If you’ve been keeping an eye on the tech landscape, you might be familiar with all tech giants rolling out opensource AI models, one after the another. What they are doing here is essentially commoditize your complement”. But what does it really mean?
Imagine you’re selling razors. The razors are your main product, but the blades are the complements. If you can make those blades affordable and widely available, guess what? More people will buy your razors. Simple, right? Now, translate that to the tech world. Here, the “razor” is your core product—say, a proprietary AI platform—and the “blades” are the tools, models, or data that enhance its value. By making these complements cheap or even free, companies can drive demand for their primary offerings and lock users into their ecosystem.
Think of the AI ecosystem as a layered cake:
- Hardware: GPUs, TPUs, and other specialized chips.
- Infrastructure: Cloud platforms like AWS, Google Cloud, and Azure.
- Models: Open-source and proprietary AI models (e.g., GPT, BERT, LLaMA).
- Applications: End-user tools like chatbots, image generators, and coding assistants.
Each layer supports and enhances the others. Powerful hardware makes training models easier, better models make applications more useful, and so on. Companies are strategically commoditizing certain layers to strengthen their dominance in others.
Google: Open-Sourcing Models to Drive Cloud Adoption
Google brought us groundbreaking models like BERT and Transformer. By open-sourcing these models, Google has effectively commoditized the AI model layer.
Think of Google as a car manufacturer that gives away free engines. More people build cars using those engines, and naturally, they’ll buy other layers (like tires and batteries) from Google.
Open source is the unsung hero in the commoditization game. By making software or models freely available, companies can:
- Lower Entry Barriers: Developers can easily start building without hefty upfront costs.
- Ecosystem Growth: A vibrant community forms around the core products, fostering innovation and collaboration.
- Industry Standards: Open-source offerings often become the de facto standards, ensuring widespread adoption.
Take Google’s TensorFlow, for example.

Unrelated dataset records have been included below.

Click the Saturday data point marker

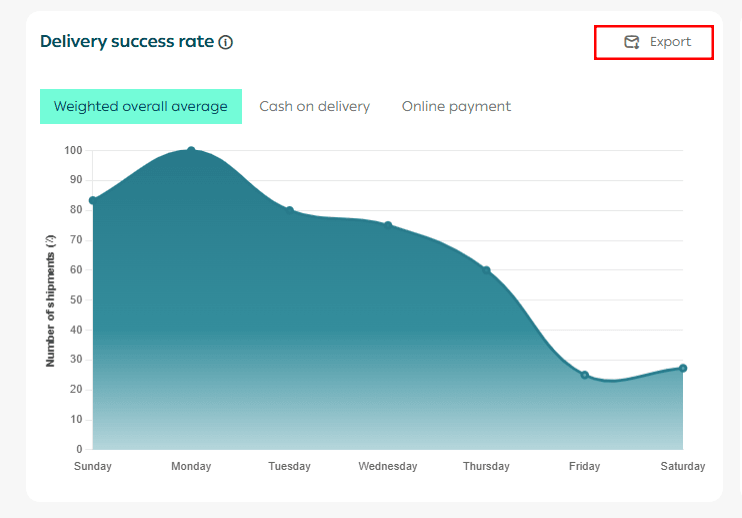click(x=683, y=368)
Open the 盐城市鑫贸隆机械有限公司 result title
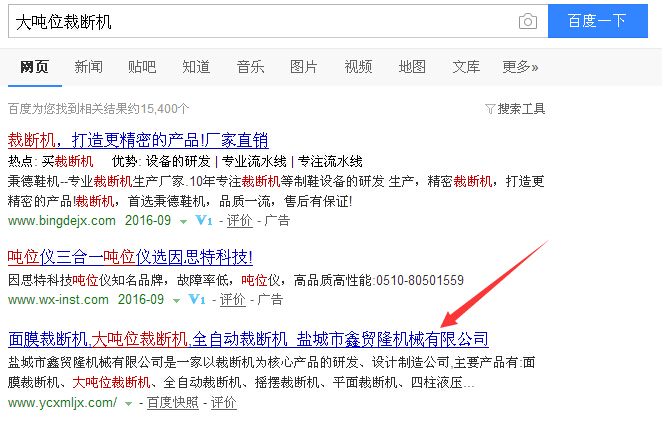The image size is (662, 422). click(248, 339)
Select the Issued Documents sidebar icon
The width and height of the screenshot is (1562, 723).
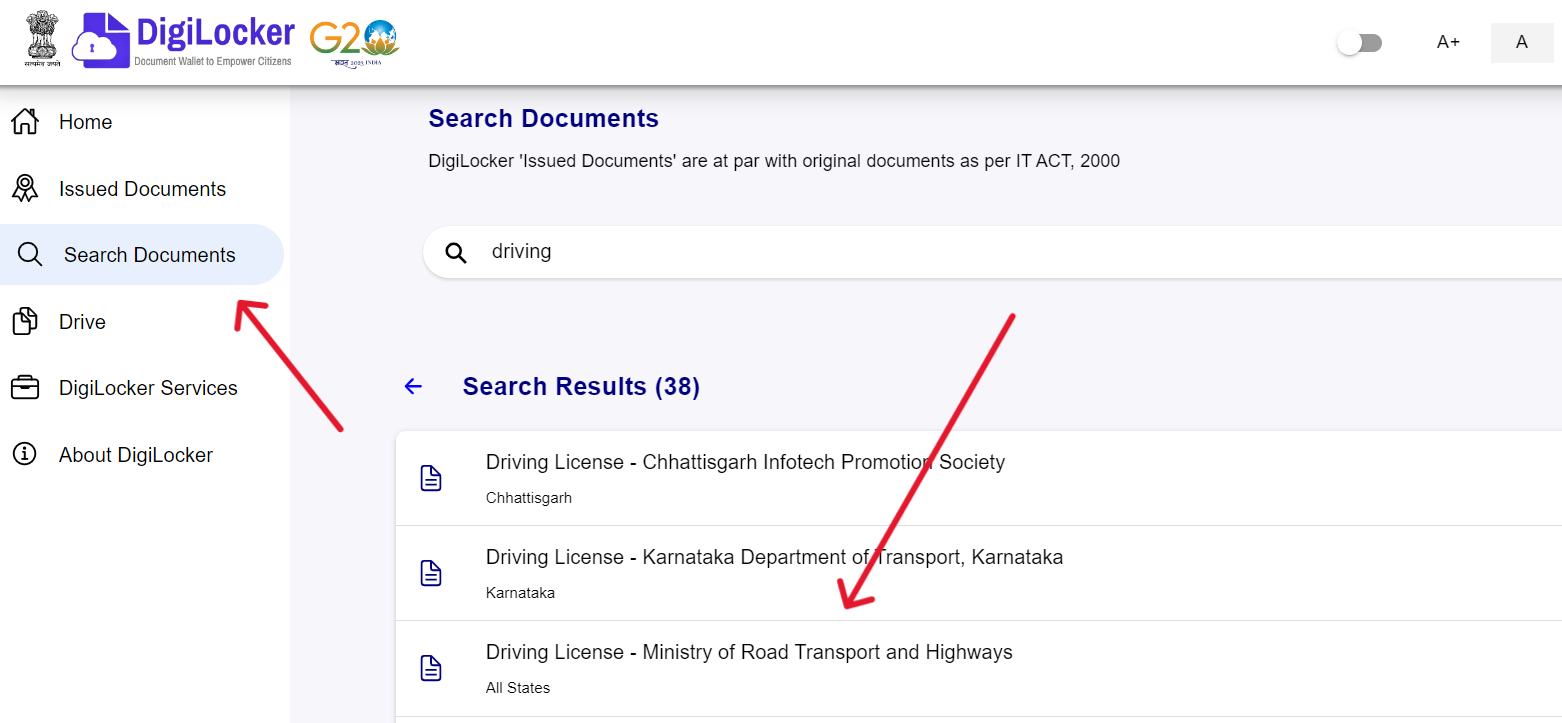point(28,187)
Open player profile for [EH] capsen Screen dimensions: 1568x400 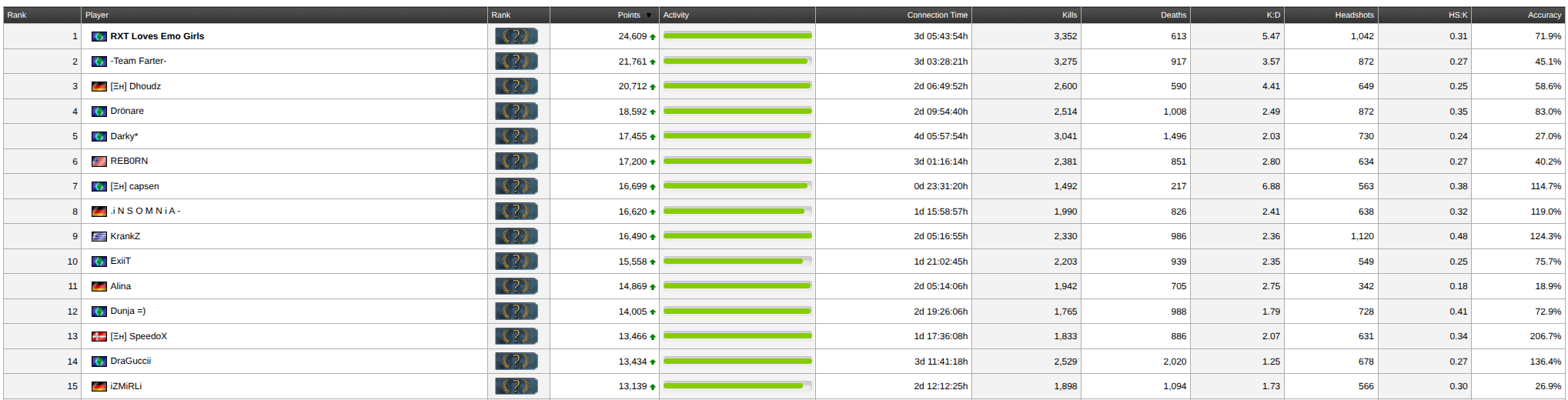click(135, 186)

It’s become an industry standard, ensuring that developers are more inclined to use Google Cloud's Vertex platform for their AI projects.
Open-source software models are like free recipes— the more people use them, the more they’ll buy the ingredients (cloud services, hardware) from the same store.

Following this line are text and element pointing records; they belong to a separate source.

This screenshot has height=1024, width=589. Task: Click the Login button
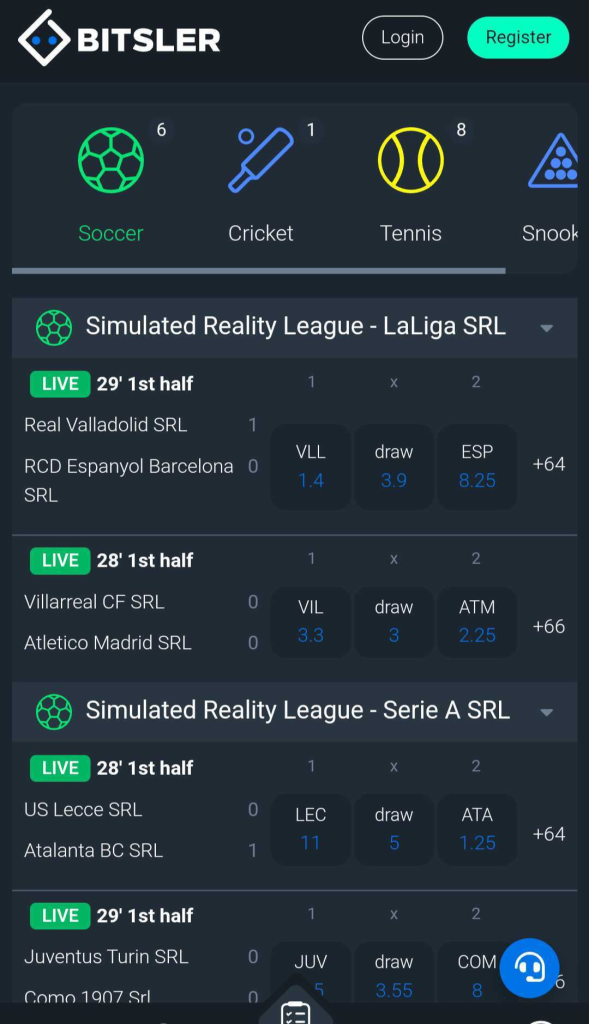(402, 37)
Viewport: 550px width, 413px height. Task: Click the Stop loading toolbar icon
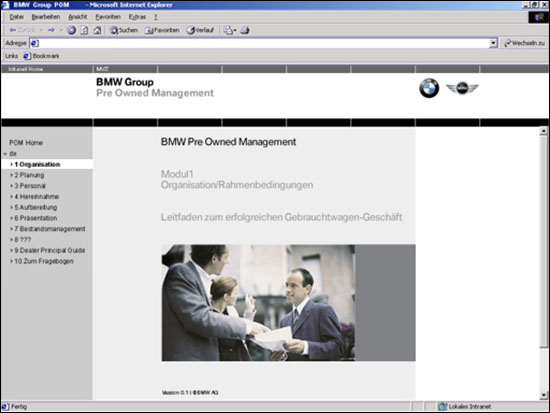(72, 31)
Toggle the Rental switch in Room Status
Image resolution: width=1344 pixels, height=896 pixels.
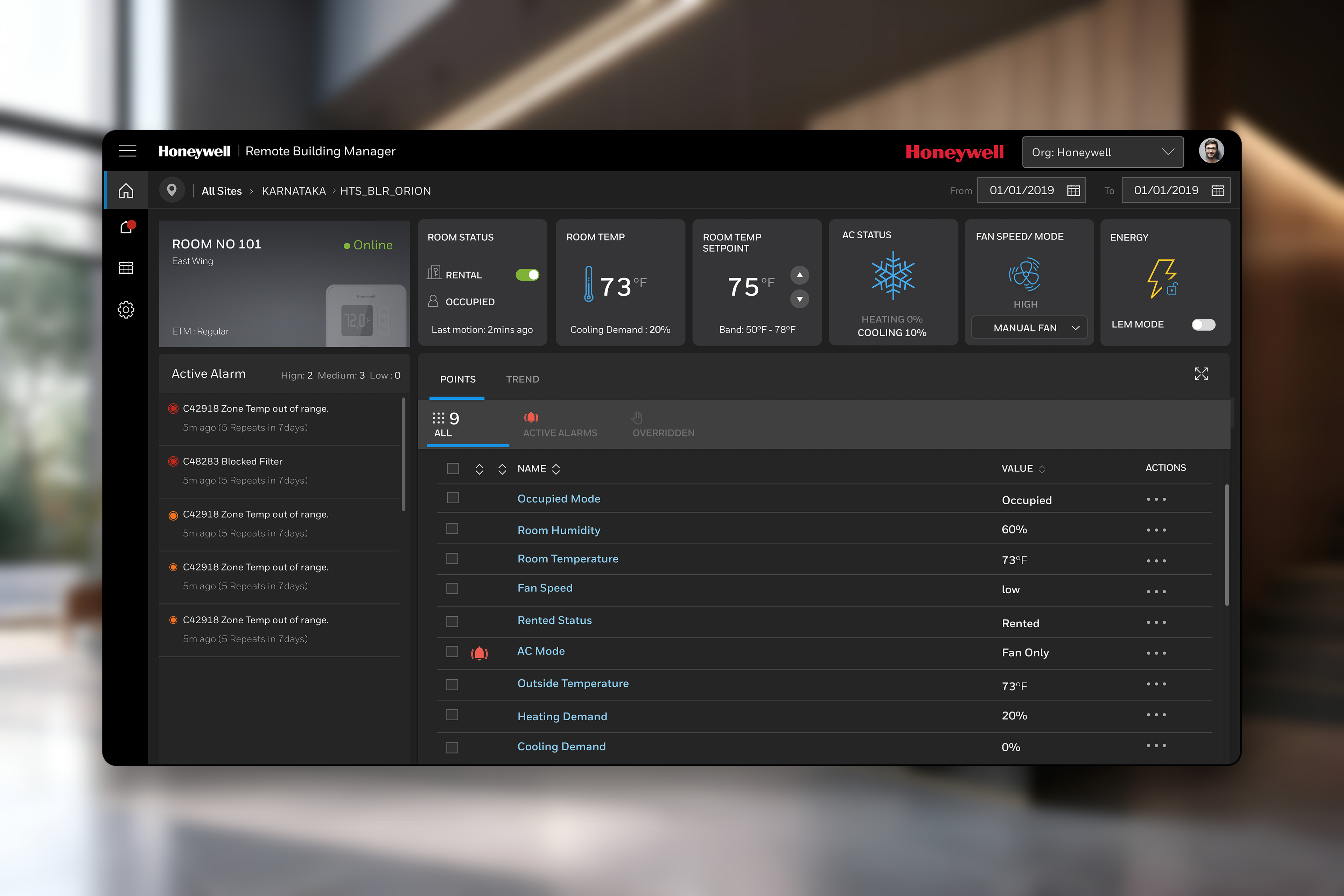point(527,274)
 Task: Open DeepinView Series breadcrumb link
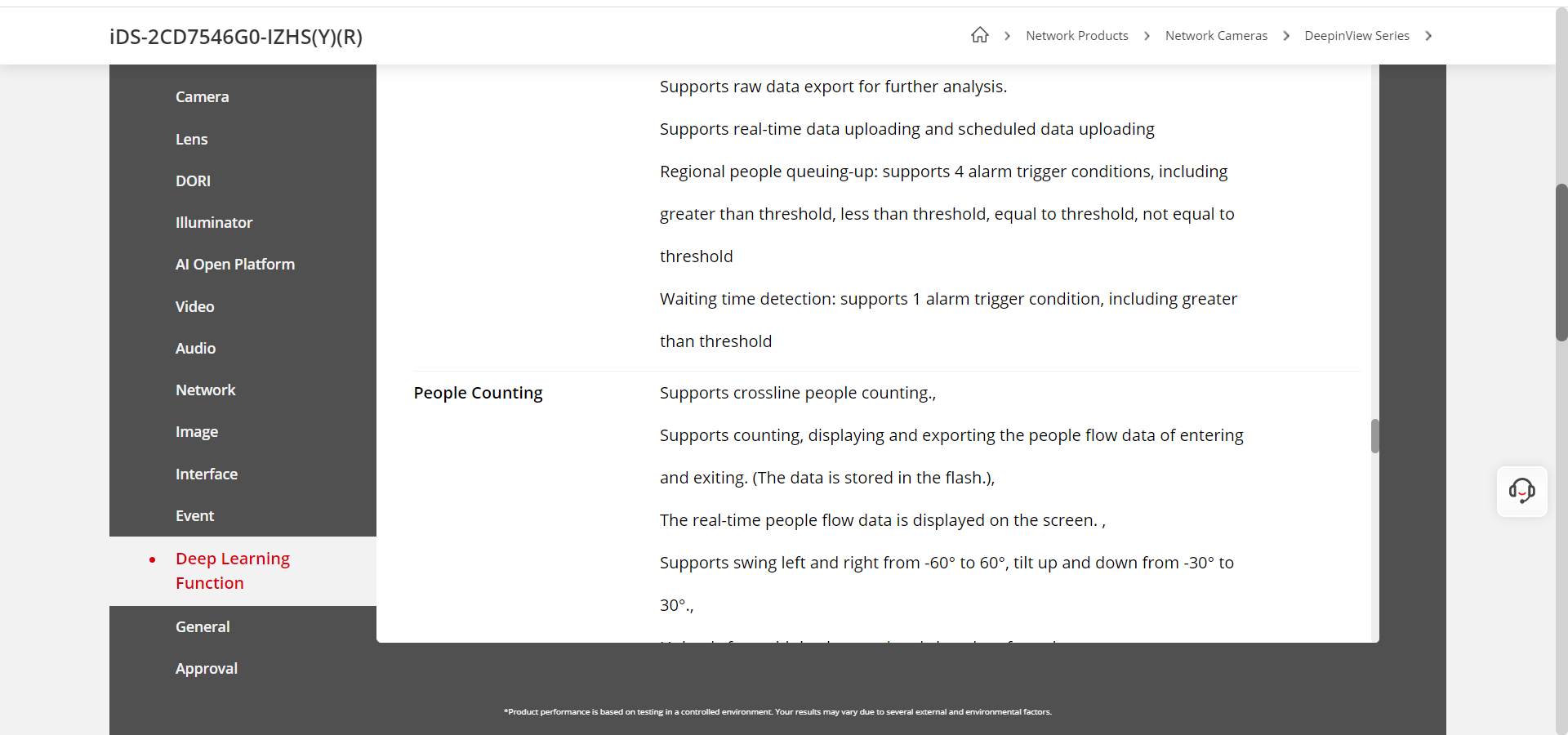pos(1356,36)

While commoditizing complements is a powerful strategy, it’s not without its pitfalls:
- Over-Commoditization: If the complement becomes too cheap or ubiquitous, it might devalue the core product.
- Intense Competition: Other companies can also commoditize their complements, sparking a race to the bottom.
- Ecosystem Dependence: Relying heavily on open-source models can make a company vulnerable to shifts in the ecosystem.
As AI continues to evolve, more companies are likely to adopt this strategy. Emerging trends to watch include:
- Specialized Models: Commoditizing general-purpose models while keeping specialized ones proprietary.
- Data as a Complement: High-quality datasets becoming the next layer to be commoditized.
- Edge AI: Hardware manufacturers commoditizing software to sell more chips as AI moves to edge devices.
Commoditizing the complement has been a game-changer for the tech industry for decades.
Be it IBM standardizing hardware components to create a reliable foundation for diverse software applications, Red Hat transforming open-source software into enterprise-ready solutions with predictable support and services, or Acquia streamlining Drupal hosting to provide scalable and secure environments for web applications, these companies have exemplified the power of commoditizing complementary products and services.
So next time you see a for-profit corporation announcing an open-source initiative, don’t assume it is just a charitable contribution—it is a strategic move to commoditize complementary products, enhance their ecosystem, and drive long-term growth.